+++ Information given +++

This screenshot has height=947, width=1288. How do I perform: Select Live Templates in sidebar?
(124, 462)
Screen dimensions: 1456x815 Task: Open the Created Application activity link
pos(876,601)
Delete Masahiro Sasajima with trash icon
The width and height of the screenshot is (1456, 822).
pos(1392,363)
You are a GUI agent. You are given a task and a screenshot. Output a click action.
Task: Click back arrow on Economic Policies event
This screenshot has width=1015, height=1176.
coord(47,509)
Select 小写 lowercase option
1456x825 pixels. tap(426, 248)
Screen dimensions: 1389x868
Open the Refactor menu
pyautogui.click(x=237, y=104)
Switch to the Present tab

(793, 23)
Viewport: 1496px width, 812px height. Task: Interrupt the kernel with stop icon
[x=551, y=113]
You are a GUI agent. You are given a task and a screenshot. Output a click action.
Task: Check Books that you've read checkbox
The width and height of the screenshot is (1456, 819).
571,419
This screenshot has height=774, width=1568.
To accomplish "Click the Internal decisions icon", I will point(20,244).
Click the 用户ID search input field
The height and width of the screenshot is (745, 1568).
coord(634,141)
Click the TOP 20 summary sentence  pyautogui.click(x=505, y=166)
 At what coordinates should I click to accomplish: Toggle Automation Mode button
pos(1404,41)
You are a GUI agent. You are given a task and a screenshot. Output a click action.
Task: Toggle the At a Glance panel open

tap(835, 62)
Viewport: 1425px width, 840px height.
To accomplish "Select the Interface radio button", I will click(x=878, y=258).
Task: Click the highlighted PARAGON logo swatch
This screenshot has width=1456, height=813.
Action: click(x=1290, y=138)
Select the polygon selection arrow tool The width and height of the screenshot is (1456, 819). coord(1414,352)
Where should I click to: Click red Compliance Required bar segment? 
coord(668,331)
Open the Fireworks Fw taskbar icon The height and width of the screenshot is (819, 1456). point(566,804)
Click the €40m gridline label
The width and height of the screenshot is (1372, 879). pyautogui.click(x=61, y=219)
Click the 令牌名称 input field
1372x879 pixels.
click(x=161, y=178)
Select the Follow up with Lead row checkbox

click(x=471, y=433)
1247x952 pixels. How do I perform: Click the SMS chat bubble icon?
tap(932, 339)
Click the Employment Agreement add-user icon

+++

• Assignment:
Each record above is to be written out again, without any change.

• Task output:
This screenshot has height=947, width=1288. How do I perform: Select Live Templates in sidebar?
(124, 462)
Screen dimensions: 1456x815 Task: Open the Created Application activity link
pos(876,601)
Delete Masahiro Sasajima with trash icon
The width and height of the screenshot is (1456, 822).
pos(1392,363)
You are a GUI agent. You are given a task and a screenshot. Output a click action.
Task: Click back arrow on Economic Policies event
This screenshot has width=1015, height=1176.
coord(47,509)
Select 小写 lowercase option
1456x825 pixels. tap(426, 248)
Screen dimensions: 1389x868
Open the Refactor menu
pyautogui.click(x=237, y=104)
Switch to the Present tab

(793, 23)
Viewport: 1496px width, 812px height. Task: Interrupt the kernel with stop icon
[x=551, y=113]
You are a GUI agent. You are given a task and a screenshot. Output a click action.
Task: Check Books that you've read checkbox
The width and height of the screenshot is (1456, 819).
571,419
This screenshot has height=774, width=1568.
To accomplish "Click the Internal decisions icon", I will point(20,244).
Click the 用户ID search input field
The height and width of the screenshot is (745, 1568).
coord(634,141)
Click the TOP 20 summary sentence  pyautogui.click(x=505, y=166)
 At what coordinates should I click to accomplish: Toggle Automation Mode button
pos(1404,41)
You are a GUI agent. You are given a task and a screenshot. Output a click action.
Task: Toggle the At a Glance panel open

tap(835, 62)
Viewport: 1425px width, 840px height.
To accomplish "Select the Interface radio button", I will click(x=878, y=258).
Task: Click the highlighted PARAGON logo swatch
This screenshot has width=1456, height=813.
Action: click(x=1290, y=138)
Select the polygon selection arrow tool The width and height of the screenshot is (1456, 819). coord(1414,352)
Where should I click to: Click red Compliance Required bar segment? 
coord(668,331)
Open the Fireworks Fw taskbar icon The height and width of the screenshot is (819, 1456). point(566,804)
Click the €40m gridline label
The width and height of the screenshot is (1372, 879). pyautogui.click(x=61, y=219)
Click the 令牌名称 input field
1372x879 pixels.
click(x=161, y=178)
Select the Follow up with Lead row checkbox

click(x=471, y=433)
1247x952 pixels. How do I perform: Click the SMS chat bubble icon?
tap(932, 339)
Click the Employment Agreement add-user icon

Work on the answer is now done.